Given that ryegrasses have been sold in the EU for many years and certainly since before the Novel Foods cut off of 15th May 1997, AFP declined to take the costly route of a Novel Food application.  AFP say that no adverse health effects have been recorded in six years of trading and with over 400 independent health food stores now stocking Asphalia (as it was called), they have received many testimonials from thousands of people all over Britain who have been getting a better night’s sleep.

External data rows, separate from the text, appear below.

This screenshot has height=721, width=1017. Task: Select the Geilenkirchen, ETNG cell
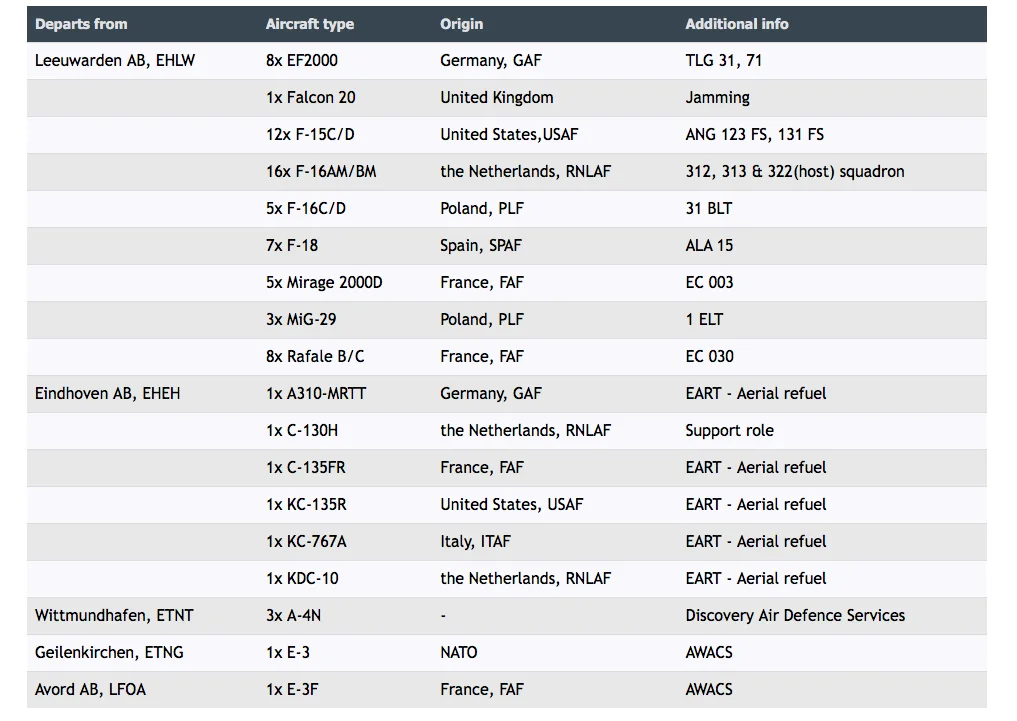(x=109, y=653)

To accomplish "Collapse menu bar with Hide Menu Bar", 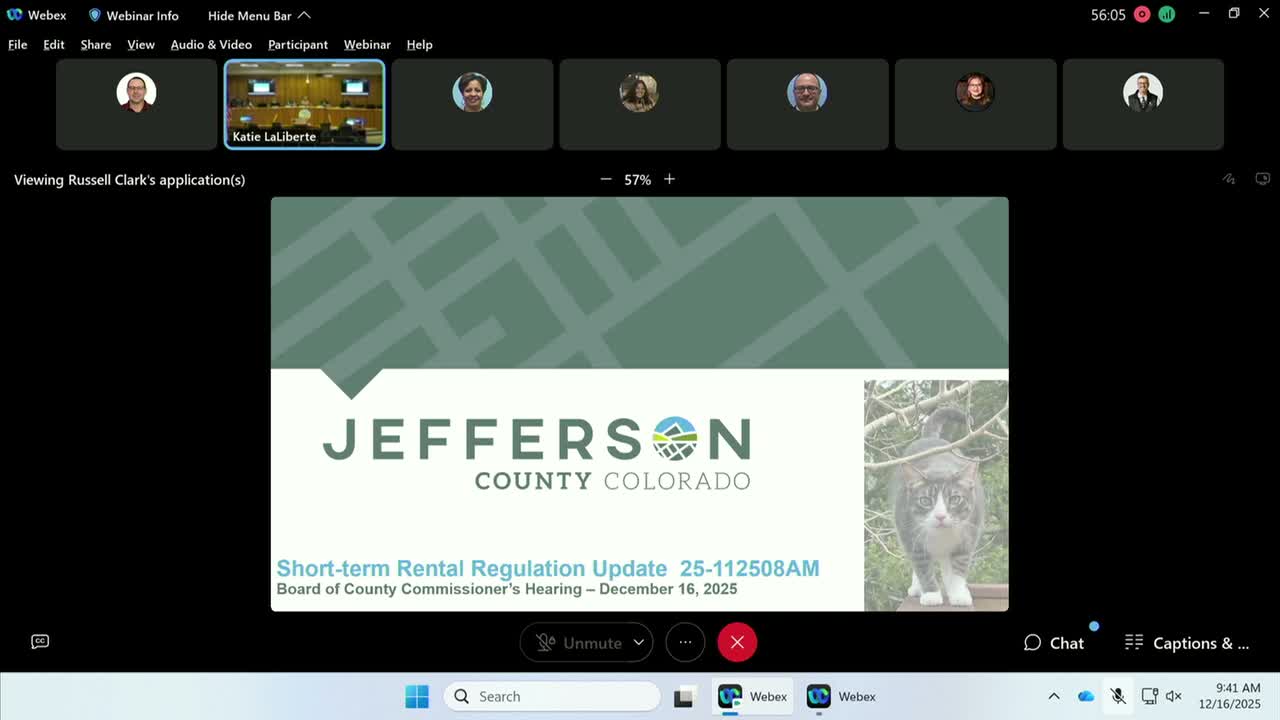I will point(259,15).
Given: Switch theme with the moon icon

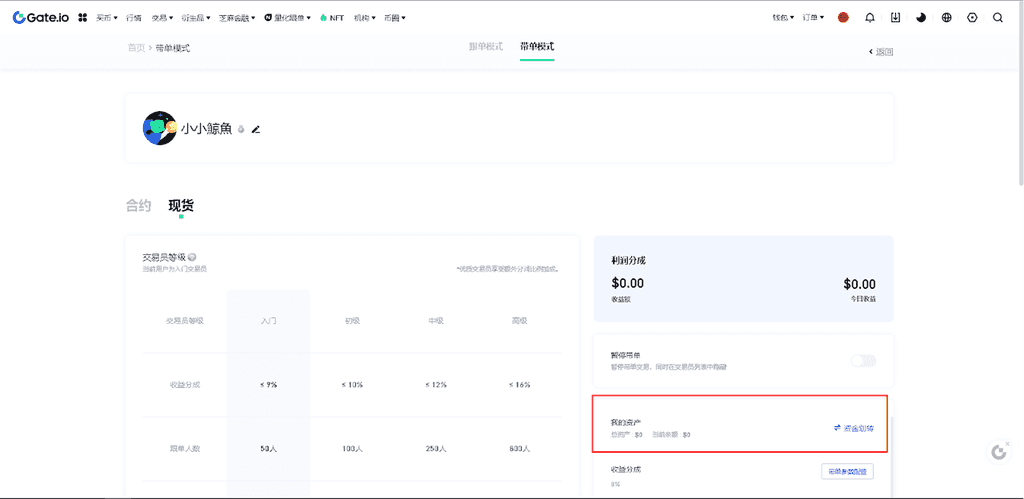Looking at the screenshot, I should 921,17.
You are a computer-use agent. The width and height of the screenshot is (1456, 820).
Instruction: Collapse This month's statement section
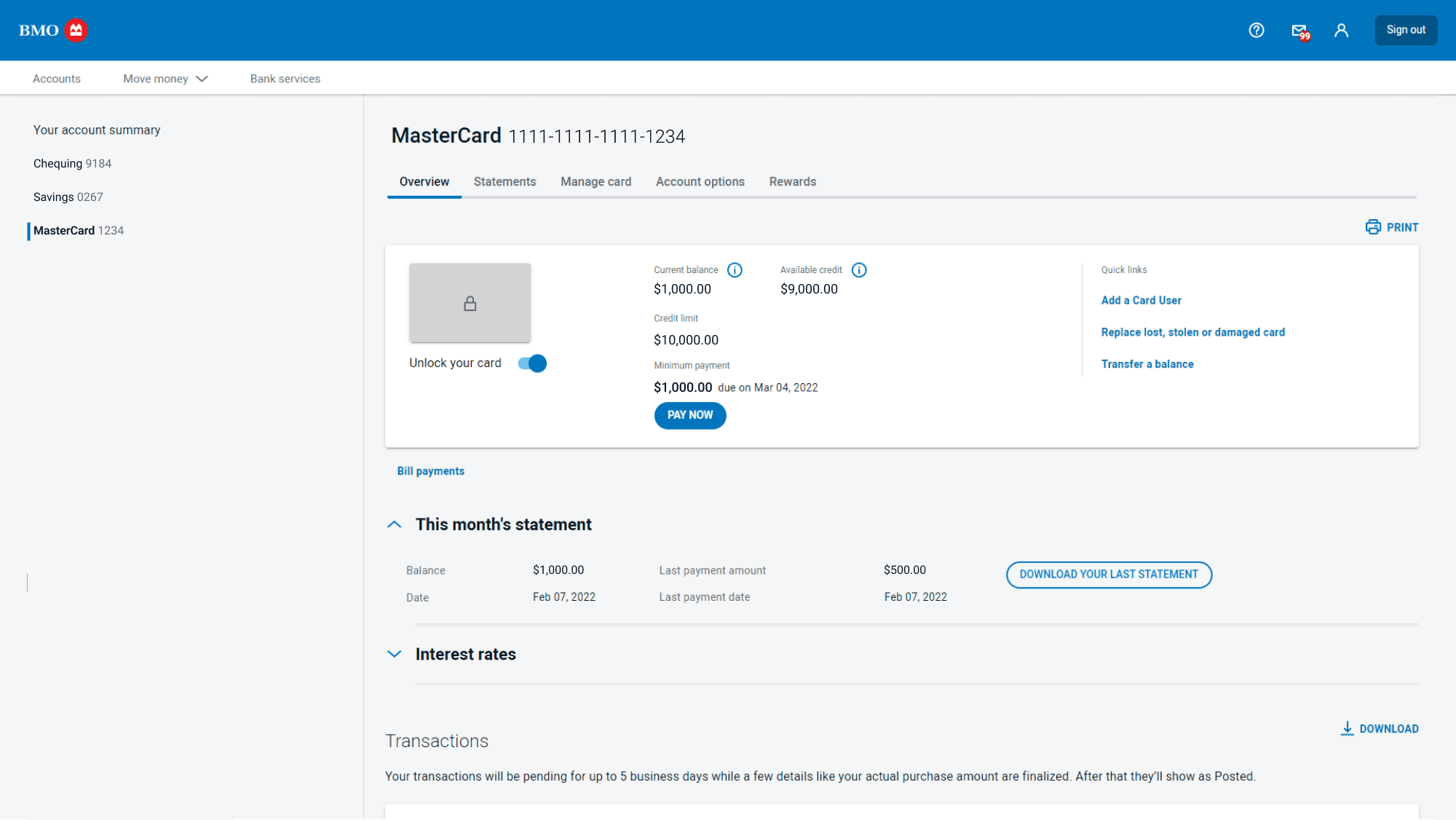394,524
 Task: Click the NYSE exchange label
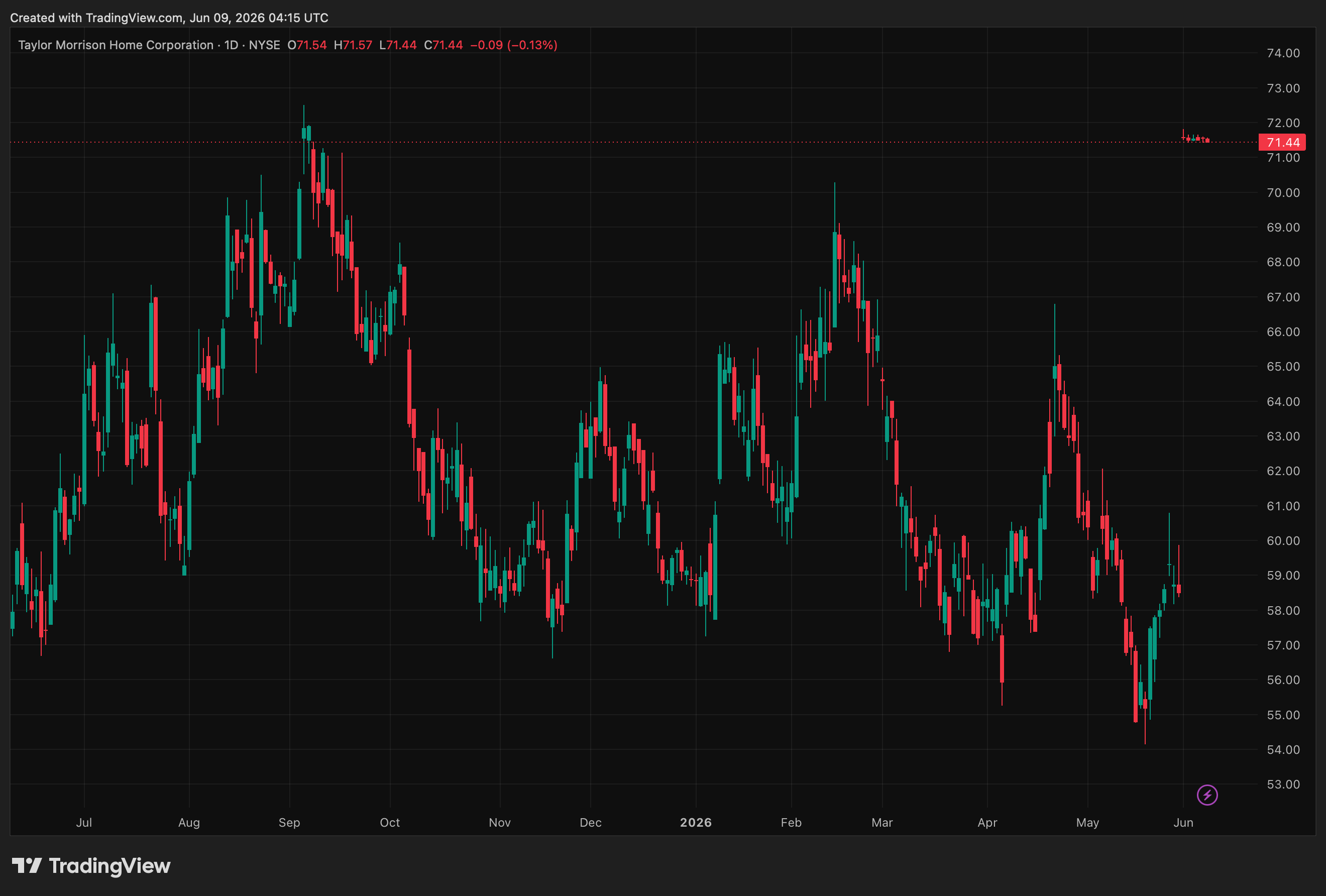[x=264, y=45]

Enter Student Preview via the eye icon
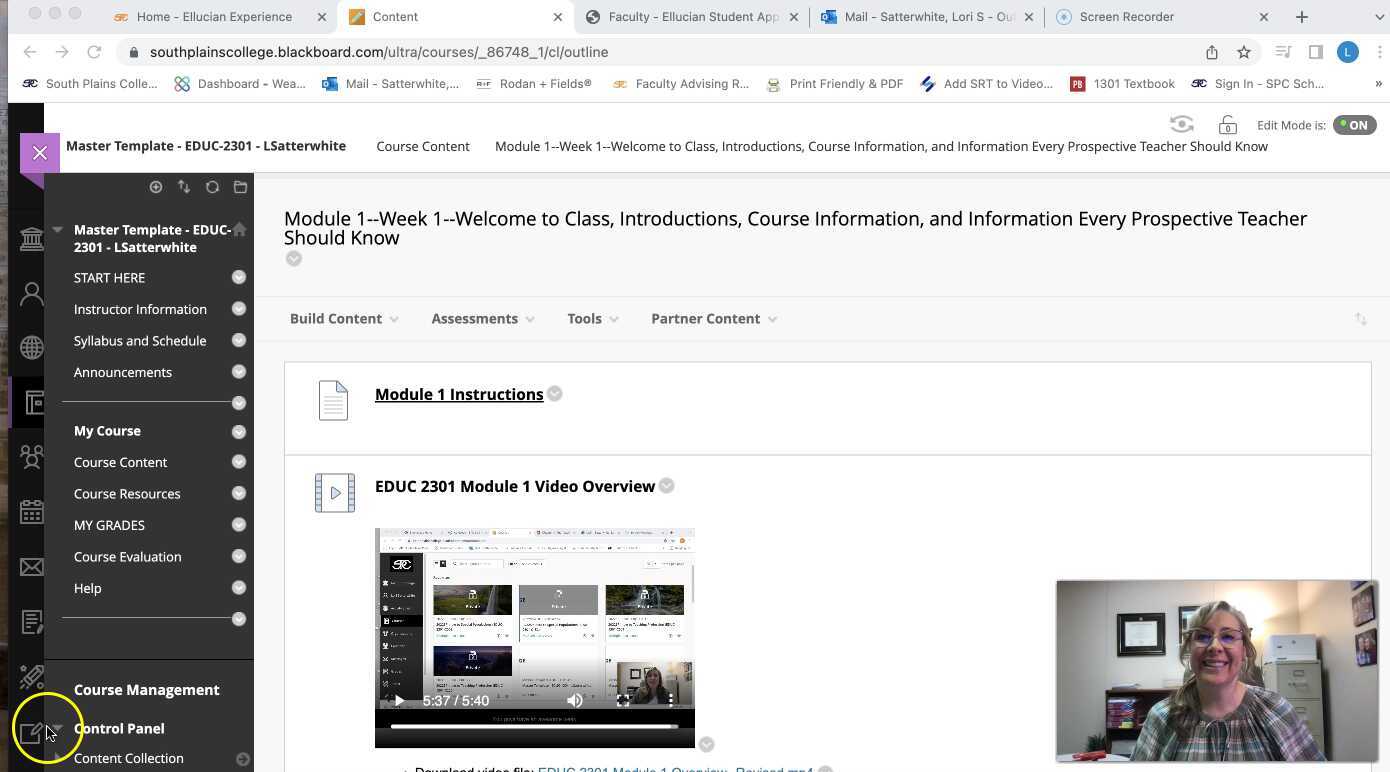1181,124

In January 2009 Torfaen TSO unexpectedly began legal proceedings against AFP for infringements of Novel Food Regulation EC258/97. They alleged that AFP had failed to apply for Novel Food Status in respect of one minor ingredient in their Asphalia capsules. The company pleaded not guilty and the case finally went to Abertillery Magistrates Court in July 2009, tucked away from sight in a small Welsh valley. 

The verdict

The case was adjourned until 5th August when the verdict was delivered. AFP was found guilty and fined £3,000 with a further £5,000 towards the Torfaen County’s costs. For a small local business this and the legal fees have been a large sum to have to find and in order to pay the fine and cope with the financial disruption to the business, the firm has had to discontinue production of their product for at least a year and make four of its workforce redundant in an area of Wales where unemployment is among the worst in the UK. Moreover internal expansion and investment has been postponed.

Ironically AFP removed the offending ingredient in January 2009 when they first heard there might be a problem with its status in the EU.  Instead they increased the levels of wheat and barley grasses to maintain the same standardised concentration of naturally-occuring melatonin, but the County refused to drop the case.

The end result

Cost and time are barriers to potential applicants for Novel Food status, but in order to avoid it, companies must be able to show that their product was consumed before 15 May 1997 in significant quantities within the EU. But for some countries where financial records need only to be maintained for eight years, this kind of evidence is simply no longer available. It is also not enough to show that the genus, e.g.  ryegrass, has been consumed, but the evidence must go down to the individual variety, e.g. Lolium arundinaceum.

AFP seemed to have been further penalised for labelling accuracy given that they stated the full genus and species name of the particular ryegrass they were using. To bring things into perspective, in a typical meadow used for grazing there might be as many as 27 different grass varieties chosen as feedstock by farmers over the years, which ultimately find their way up the food chain into human consumption. And it is highly unusual not to have ryegrass growing in fields of cereal grasses, such is the similarity between them.

There have been no winners in this futile case: the company has suffered a serious setback to progress and expansion, people have lost precious jobs in an unfavourable economic climate, the Local Council has lost £10,000 of their unawarded costs and many man hours, and consumers who choose natural over new-to-nature pharmaceutical drugs have once again felt the thin edge of the wedge.